As for Avery Wilson, he simply can’t wait to compete again. The twelve year old who ordinarily would be facing fellow juniors will instead pit his skills against adults over the weekend. In Europe there is more competition in the sport, but in the United States there is a dearth of participants, meaning Wilson has only ever known the deep end in which he had been thrown in from the beginning.

Not that he’d have it any other way.

“I’ve always competed against adults,” he laughs. “So it’s not really daunting as I’m pretty much used to it.” And while soccer used to split his passions, he’s now focused solely on racing the carriages as fast as he can.

“I prefer this to soccer because you get to do so much more,” says the younger Wilson who already competed in an event in Michigan and placed second out of a field of eight adults. “I still love speed in the event but I really enjoy doing turns because they take more skill.” This can only be good news for him, as an updated course at this year’s Classic will raise the skill levels required to compete. But while Avery may be eager to attack the new bridge and terrain installed at the 700-acre farm, his grandfather is a little more apprehensive.

Steve Wilson.

Steve Wilson.

“I worry about the hazards whereas Avery worries about the dressage. He attacks it like a motorbike rider. He can walk the course and learn the hazards, but he gets nervous about the technical aspects.” Either way though, the elder Wilson knows this has been the channel through which he’s been able to resume an active and fruitful sporting life.
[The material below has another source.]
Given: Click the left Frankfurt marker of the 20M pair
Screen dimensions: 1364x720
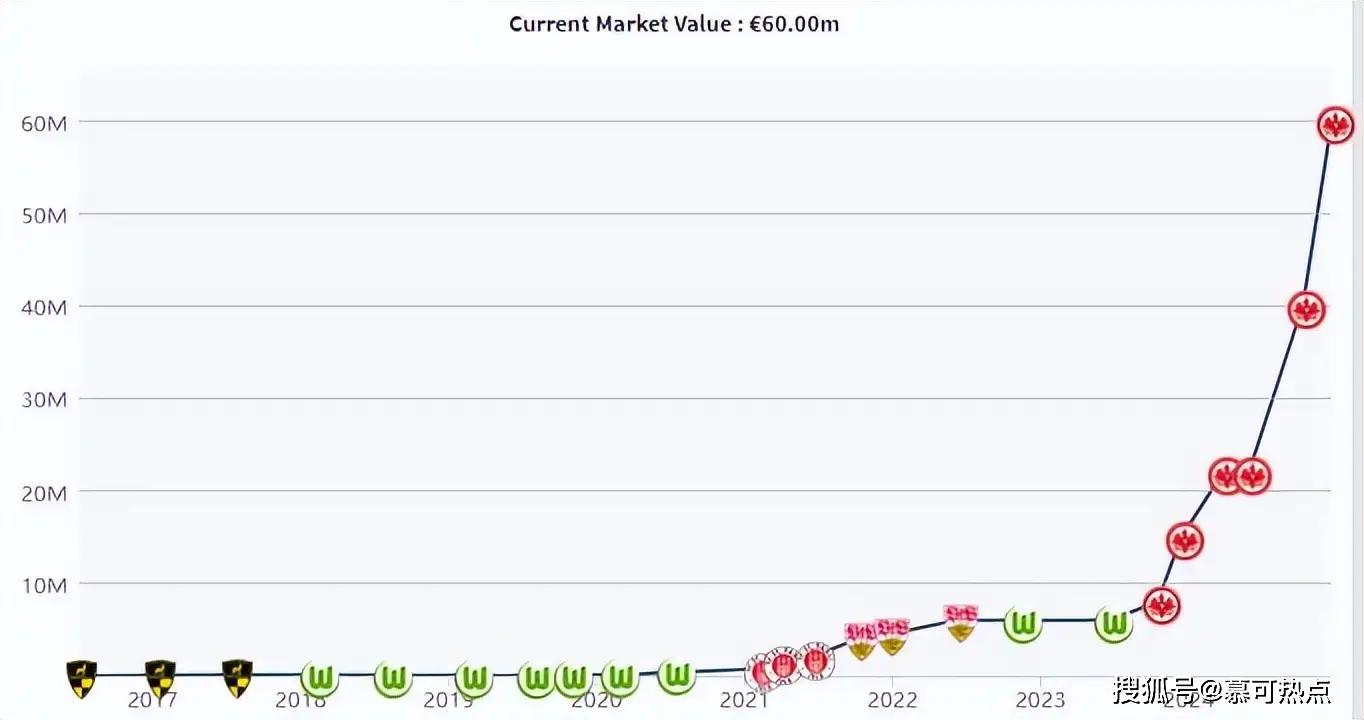Looking at the screenshot, I should pyautogui.click(x=1226, y=476).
“I picked up the sport late in life,” concludes Wilson. “Most people I compete against have been doing it for 10 to 20 years whereas I’ve been only doing it for five. There are people of my age in the sport, but they have been living it a very long time. But I enjoy it so much.”

He pauses.

“This sport really took me by storm and gave me an outlet for being athletic and expressing the rush of competition. It’s a way for me to interact with horses again.”

Aside from the splendiferous pageantry and fierce competition that’s synonymous with the Hermitage Classic, the underlying theme of the weekend’s festivities will be Oldham Ahead – the non-profit that Wilson founded with his wife, Laura Lee, 14 years ago as a way to promote and preserve open farmland and moving people away from simply talking about conservation and actually getting outside and enjoying it.

“Agriculture is the heritage of Kentucky,” explains Wilson. “So the Hermitage Classic is a way to make that more real and tangible. I’m hopeful that it’s an event that people love to come to each year and through that they grasp and embrace the need for preserving open spaces.”

But Wilson also knows that at the Classic, it will be the horses themselves on that very same land he hopes to preserve that’ll be the star attraction.

Courtesy Photo By ED VAN METER

Courtesy Photo By ED VAN METER

“With Churchill Downs right here in Louisville, most of the farms that are open to the public are in Lexington, which is an hour and a half away. People come to Louisville and go to the museum during the Derby, but in the off-season they have not had a way to become more familiar with the business and lifestyle of horses. Just like the Bourbon Trail, Hermitage Farm and the Classic allows people to see what makes Kentucky such a special place.”

“It’s critical that these open spaces are preserved,” concludes Wilson. “Because they are the things that people love about Kentucky most and bring them here in the first place.”

So while the attendees this September gently clasp champagne flutes and devour the equine extravaganza, Wilson will look on and see the rolling bluegrass before him, on which his grandson Avery is driving horses and hope that it stays like this for decades to come.